By: Daniel F. Kolb, Esq.

Shahira D. Ali, Esq.

Matthew Cormack, Esq.

Sarah Breslow, Esq.

ATTORNEYS FOR RESPONDENT

CYRUS R. VANCE, JR.

District Attorney, New York County

One Hogan Place

New York, NY 10013

By: David M. Cohn, Esq.

Sweet, D.J.

Petitioner Ivan Calaff ("Petitioner" or "Calaff") has moved for a Certificate of Appealability ("COA") pursuant to 28 U.S.C. §§ 2253(c)(1)(A) and (2), challenging the Court's October 18, 2016 opinion. For the reasons set forth below, the Certificate is granted.

Prior Proceedings

On October 18, 2016 this Court denied Petitioner's writ of habeas corpus. While the Court found that the Rights Notice trial counsel gave Petitioner when he pled guilty to his 1993 conviction was unconstitutional as an unreasonable precondition on Petitioner's right to appellate counsel, Petitioner waived that right by waiting 19 years to perfect his appeal.

On November 28, 2016, Petitioner filed the instant motion for a COA. The motion was taken on submission and marked fully submitted on December 15, 2016.

Petitioner's COA is Granted Because There Are Contested Issues of Constitutional Law and the District Court's Denial of the Habeas Writ Rested on a Procedural Issue

A petitioner whose habeas petition is denied by a federal district court may not appeal that decision without a COA. 28 U.S.C. §§ 2253(c)(1). Functionally, the Second Circuit Court of Appeals' local rules require the district court to decide the issue of appealability before the Second Circuit will consider it. See Second Circuit Rule 22.1.

The Second Circuit has found that a COA should issue when a habeas petitioner "has made a substantial showing of the denial of a constitutional right." Blackman v.

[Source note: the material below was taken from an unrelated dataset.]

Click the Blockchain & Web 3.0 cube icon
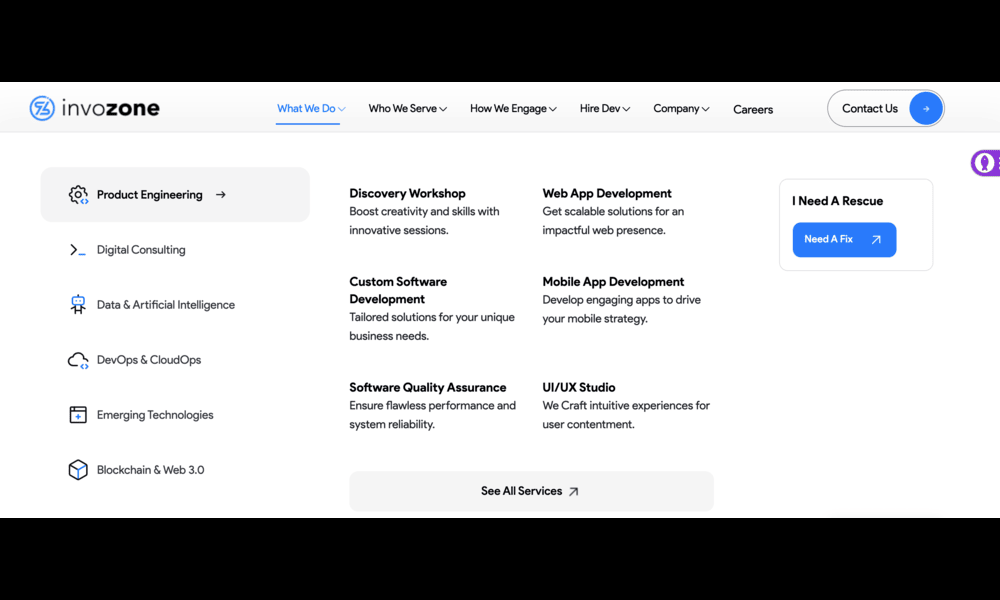The image size is (1000, 600). point(78,470)
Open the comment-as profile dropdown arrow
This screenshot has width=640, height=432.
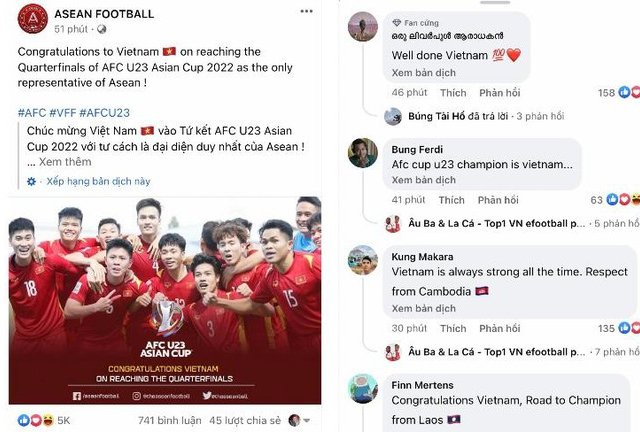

Ercole, 661 F.3d 161, 163 (2d Cir. 2011). The petitioner must show that "reasonable jurists could debate whether . . . the petition should have been resolved in a different' manner or that the issues presented were adequate to deserve encouragement to proceed further." Rhagi v. Artuz, 309 F.3d 103, 106 (2d Cir. 2002) (internal citations omitted).

Here, other jurists could reasonably debate whether Petitioner in this case could ever waive his right to appellate counsel when the Rights Notice he was handed in 1993 and the First Department procedures at that time violated his constitutional right to appellate counsel. The Supreme Court has held that if there is any doubt about whether to grant a COA, the district court should grant the COA when it denied theunderlying habeas petition on procedural grounds, which was the case here. Slack v. McDaniel, 529 U.S. 473, 484 (2000). Contrary to the Government's position, the question of whether a petitioner can waive his constitutional rights through inaction is a substantial question for the Court of Appeals to consider.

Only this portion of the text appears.